One of these cyclists is 18-year-old Launcestonian Terry Higgins and he is just about to win the third and final stage of the 400-mile Examiner Tour of the North.
Sixty years later, Higgins revealed that his half-a-wheel-length victory over Victorian Colin McKay, who won the Tour overall, would never have happened if not for a sporting contribution from then-Examiner employee Jack Donnelly.
‘‘I wasn’t going to ride in it, because I never had gears and I only ever rode a fixed wheel in all the races, and Jack Donnelly paid my entry fee,’’ Higgins said.
The veteran cyclist said it was Donnelly’s gesture that allowed him to experience one of the greatest moments of his cycling career.

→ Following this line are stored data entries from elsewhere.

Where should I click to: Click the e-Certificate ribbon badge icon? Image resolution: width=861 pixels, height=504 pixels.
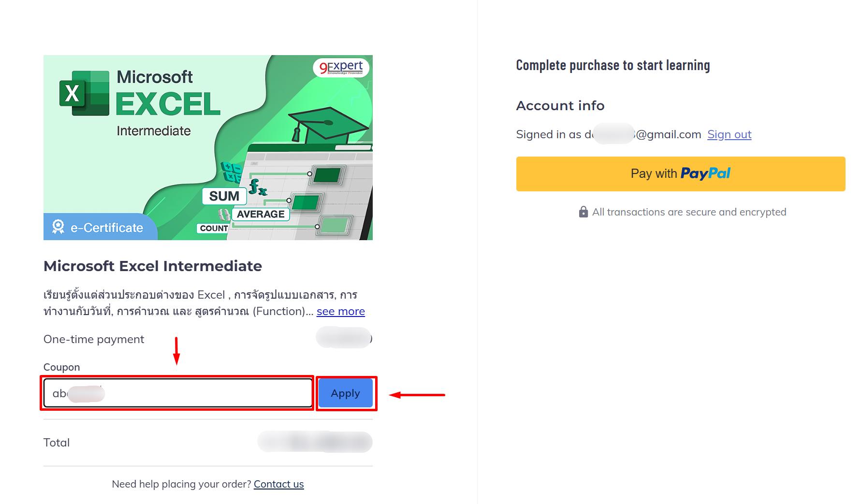(x=58, y=226)
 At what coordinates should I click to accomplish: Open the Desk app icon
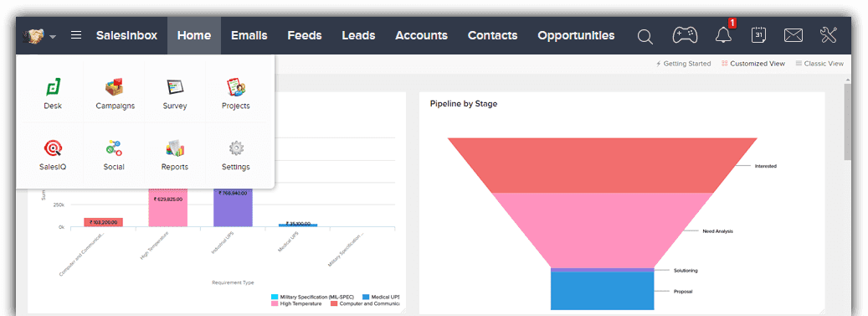[53, 87]
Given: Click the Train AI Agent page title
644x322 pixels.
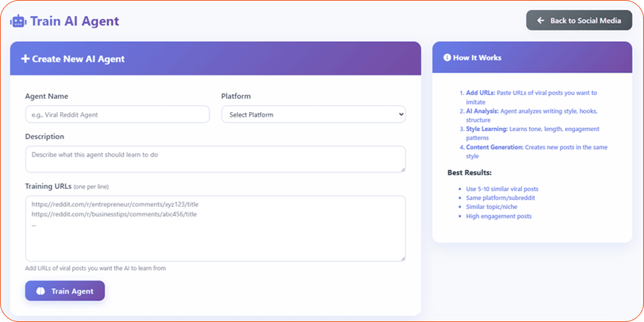Looking at the screenshot, I should click(x=75, y=21).
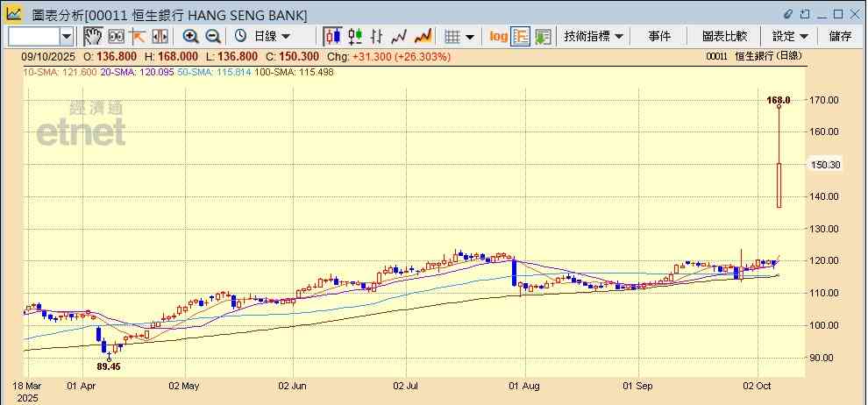Click the zoom out magnifier icon
The image size is (868, 405).
[x=212, y=36]
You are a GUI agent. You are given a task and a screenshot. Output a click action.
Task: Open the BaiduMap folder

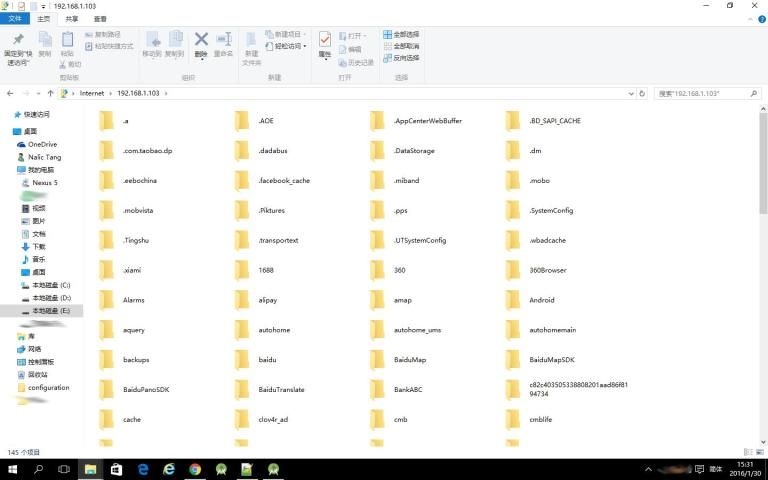tap(410, 360)
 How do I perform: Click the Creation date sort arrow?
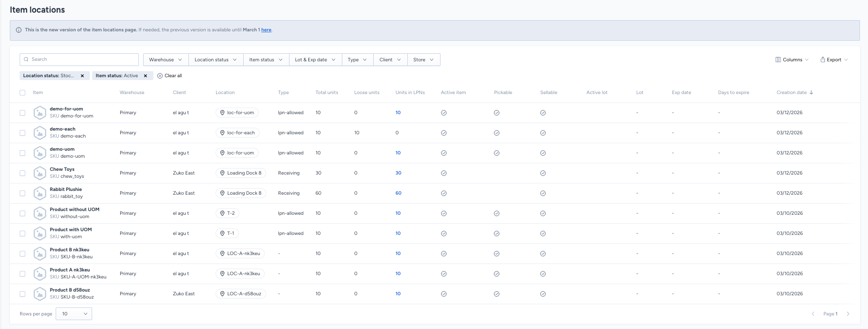click(811, 93)
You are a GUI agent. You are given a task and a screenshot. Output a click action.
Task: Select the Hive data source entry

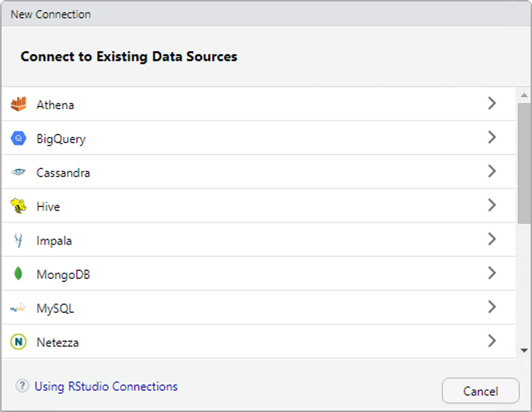pyautogui.click(x=259, y=206)
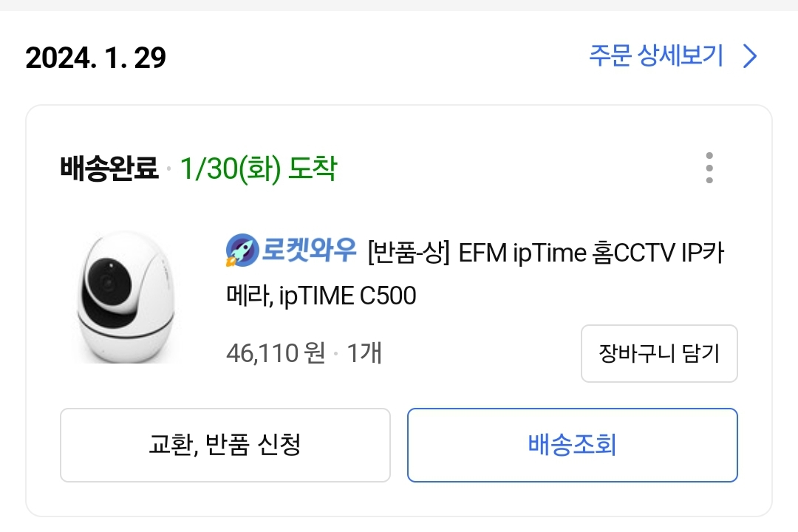Tap the 로켓와우 blue label text
798x532 pixels.
(309, 250)
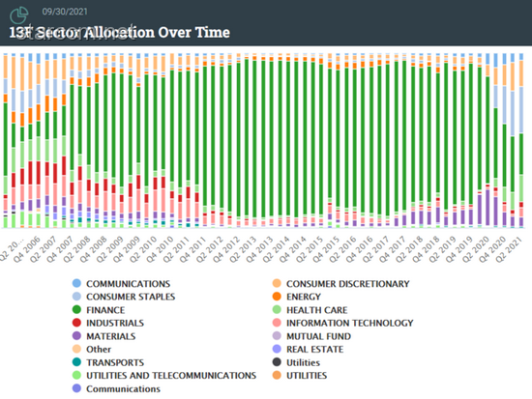This screenshot has width=532, height=399.
Task: Toggle REAL ESTATE legend item
Action: pyautogui.click(x=308, y=349)
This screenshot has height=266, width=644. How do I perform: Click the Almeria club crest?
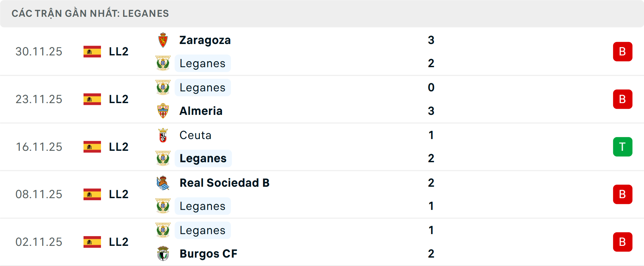click(163, 111)
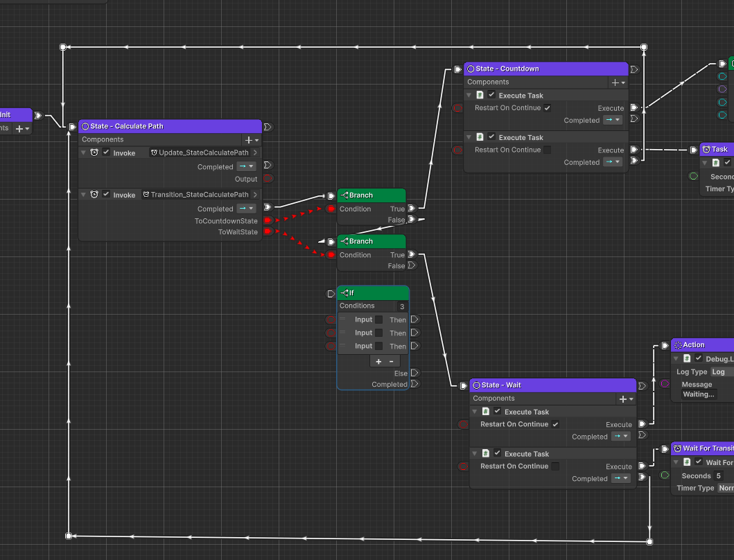This screenshot has height=560, width=734.
Task: Click the plus button to add an If condition
Action: [x=378, y=361]
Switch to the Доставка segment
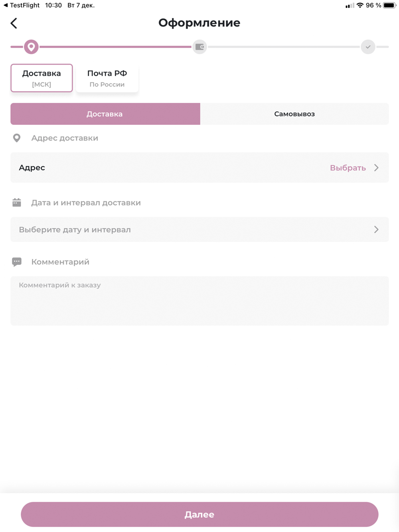399x532 pixels. (x=105, y=114)

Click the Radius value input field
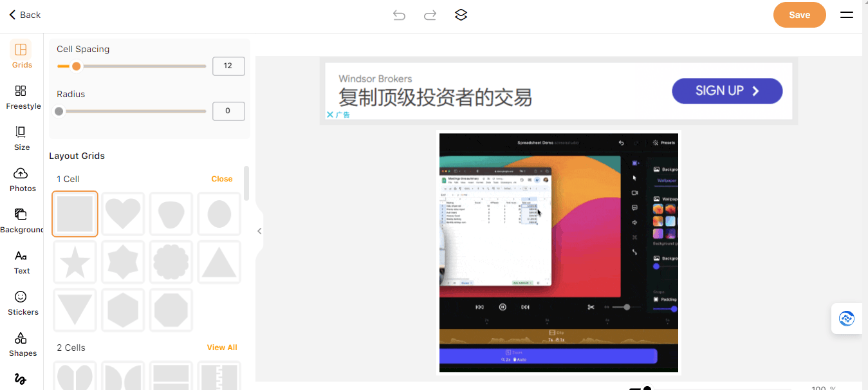click(228, 111)
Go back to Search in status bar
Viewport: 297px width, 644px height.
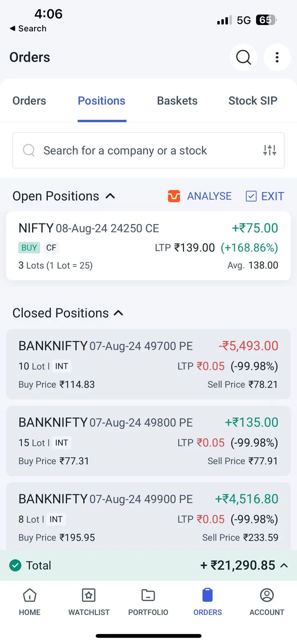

‘‘There was a sprint at Perth and I rode up alongside [McKay] and thought ‘when we come to Gibbet Hill, I’ll sprint past him’, but then I thought ‘I can’t make up seven minutes from Gibbet Hill to Launceston’, so I just sat behind him and paced with him all the way into Launceston.’’
The first stage of the Tour was a 142-mile loop starting and ending in Launceston, passing through Frankford, Latrobe and Deloraine, while the second took riders past Lilydale and Scottsdale to St Marys.
The last day began where the second left off and included a time trial from Ross to Campbell Town, before concluding at Brickfields.
‘‘Nearly all the roads we went on were gravel,’’ Higgins said.
‘‘When you left Scottsdale it was all gravel roads into St Marys.’’
Higgins finished second in the Tour, beating off more fancied rivals including Victorian Les Grenda, who won four sprints and had led the Tour until Campbell Town.
McKay’s aggregate time for the 400-mile race was 21 hours, 34minutes and 59 seconds, with Higgins less than eight minutes behind.
Making Higgins’s feat all the more impressive was the fact he had to battle diabetes throughout his career.
‘‘I’ve had diabetes for 70 years,’’ he said.
‘‘Because my mother was a theatre nursing sister, she managed it all.’’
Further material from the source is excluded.